Did you know moderate intensity training in males is useful in the prevention and treatment of sexual dysfunction? Howver, in young athletes, high intensity training, especially in endurance athletes, can reduce testosterone levels.

Low testosterone levels in young athletes has been shown to lead to reductions in both health and performance. Specifically, low levels of the hormone have been linked to overtraining, decreases in muscle mass, increased risk of bone fractures, cardiovascular accidents, and sports-related anemia, as well as stress-related diseases such as hypertension.

Critically for competitive athletes both young and old, testosterone deficiencies can also reduce muscle strength, reduce aggressiveness in competition, lower the regeneration of muscles after training, and lower the sex drive! Not good I say! Here is some Italian research I recently read that investigated the prevalance and symptoms of undiagnosed testosterone defeiciency in athletes between 50 and 80 years old.

The Research

183 caucasian male athletes >50 years were examined as part of pre-participation health screening by medical practitioners. The athletes were from different sports (tennis, swimming and track and field), were not taking supplements or drugs that affected results, had no previous diagnosis or awareness of testosterone deficiency. They had been training regularly for the last 10 years for an average of 8.1 hrs/week. Serum total testosterone was measured in the blood, and questionnaires administered as measures of erectile dysfunction (International Index of Erectile Dysfunction), depression levels (Center for Epidemiological Studies Depression Scale) and  amount of physical activity (International Physical Activity Questionnaire).

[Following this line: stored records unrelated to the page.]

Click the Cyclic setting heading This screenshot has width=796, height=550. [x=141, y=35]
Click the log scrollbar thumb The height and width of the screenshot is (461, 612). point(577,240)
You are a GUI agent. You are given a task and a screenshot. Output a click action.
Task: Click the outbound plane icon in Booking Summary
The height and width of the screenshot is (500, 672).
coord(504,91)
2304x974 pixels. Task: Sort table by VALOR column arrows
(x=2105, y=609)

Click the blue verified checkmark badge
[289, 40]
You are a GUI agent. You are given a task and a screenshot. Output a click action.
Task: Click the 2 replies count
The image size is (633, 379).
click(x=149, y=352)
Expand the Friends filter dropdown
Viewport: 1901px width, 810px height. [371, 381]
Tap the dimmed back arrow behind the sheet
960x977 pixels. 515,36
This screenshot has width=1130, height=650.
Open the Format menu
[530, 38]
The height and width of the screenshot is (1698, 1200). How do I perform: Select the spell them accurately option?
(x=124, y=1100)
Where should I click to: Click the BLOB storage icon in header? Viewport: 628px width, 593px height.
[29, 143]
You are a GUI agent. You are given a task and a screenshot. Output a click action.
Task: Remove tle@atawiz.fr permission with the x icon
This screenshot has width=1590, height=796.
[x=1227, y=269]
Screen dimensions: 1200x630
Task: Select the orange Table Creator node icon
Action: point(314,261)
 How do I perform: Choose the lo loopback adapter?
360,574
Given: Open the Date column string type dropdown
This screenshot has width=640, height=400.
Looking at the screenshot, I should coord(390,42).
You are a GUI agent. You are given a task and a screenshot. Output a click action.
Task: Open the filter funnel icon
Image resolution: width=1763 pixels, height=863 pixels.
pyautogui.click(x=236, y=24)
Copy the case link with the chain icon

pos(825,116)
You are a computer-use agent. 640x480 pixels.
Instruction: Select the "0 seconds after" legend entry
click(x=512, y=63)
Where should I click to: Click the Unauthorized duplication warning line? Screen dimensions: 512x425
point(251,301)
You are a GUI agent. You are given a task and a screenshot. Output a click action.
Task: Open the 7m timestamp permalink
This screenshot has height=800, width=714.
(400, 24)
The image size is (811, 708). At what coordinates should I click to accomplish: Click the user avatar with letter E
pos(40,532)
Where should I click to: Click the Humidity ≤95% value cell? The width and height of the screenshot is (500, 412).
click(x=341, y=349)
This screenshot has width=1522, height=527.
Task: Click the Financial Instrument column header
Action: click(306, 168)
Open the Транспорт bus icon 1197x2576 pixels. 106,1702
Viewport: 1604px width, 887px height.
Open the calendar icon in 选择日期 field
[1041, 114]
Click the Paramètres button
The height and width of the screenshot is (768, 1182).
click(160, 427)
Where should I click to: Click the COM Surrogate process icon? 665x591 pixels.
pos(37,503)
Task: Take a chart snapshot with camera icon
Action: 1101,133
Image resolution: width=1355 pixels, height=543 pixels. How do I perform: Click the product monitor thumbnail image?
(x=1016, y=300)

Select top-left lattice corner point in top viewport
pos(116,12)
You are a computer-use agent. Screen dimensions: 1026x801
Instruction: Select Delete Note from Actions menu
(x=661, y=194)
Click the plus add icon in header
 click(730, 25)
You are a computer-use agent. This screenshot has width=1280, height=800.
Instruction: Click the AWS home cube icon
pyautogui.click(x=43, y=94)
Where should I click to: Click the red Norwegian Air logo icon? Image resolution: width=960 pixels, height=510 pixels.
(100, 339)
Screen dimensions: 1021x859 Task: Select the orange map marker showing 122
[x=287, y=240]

Hypogonadal athletes (mild or severe testosterone deficiency) were statistically compared with eugonadal (normal testosterone levels) athletes as controls.

The Results

Severe or mild testosterone deficiency was observed in 12% and 18%, respectively, of the athletes. The highest prevalence of testostreone deficiency was in athletes >70 years (27.5% – severe deficiciency and 25.0% – mild deficiency). Testosterone levels were not related to age, training duration, or questionnaire scores. No differences were observed for erectile dysfunction, levels of depression or chronic disease markers such as hypertension between normal and severely testosterone deficient athletes.

So What?

The results strongly suggest that many masters athletes over 50 years of age may be testosterone deficient and not know it. This would suggest that as part of our yearly check-up (yes guys get it done – and find a doctor with a small hand for that prostate test!), we might consider getting our testosterone levels checked. If deficient in that area, consider testosterone replacement therapy after discussion with your doctor. Talk over and contraindications to the therapy and ensure that if you compete you look at getting a therapeutic use exemption from your peak sporting body.

Source: Di Luigi, L. and others (2010).  Prevalence of Undiagnosed Testosterone Deficiency in Aging Athletes: Does Exercise Training Influence the Symptoms of Male Hypogonadism? Journal of Sexual Medicine. 7(7): 2591-2601.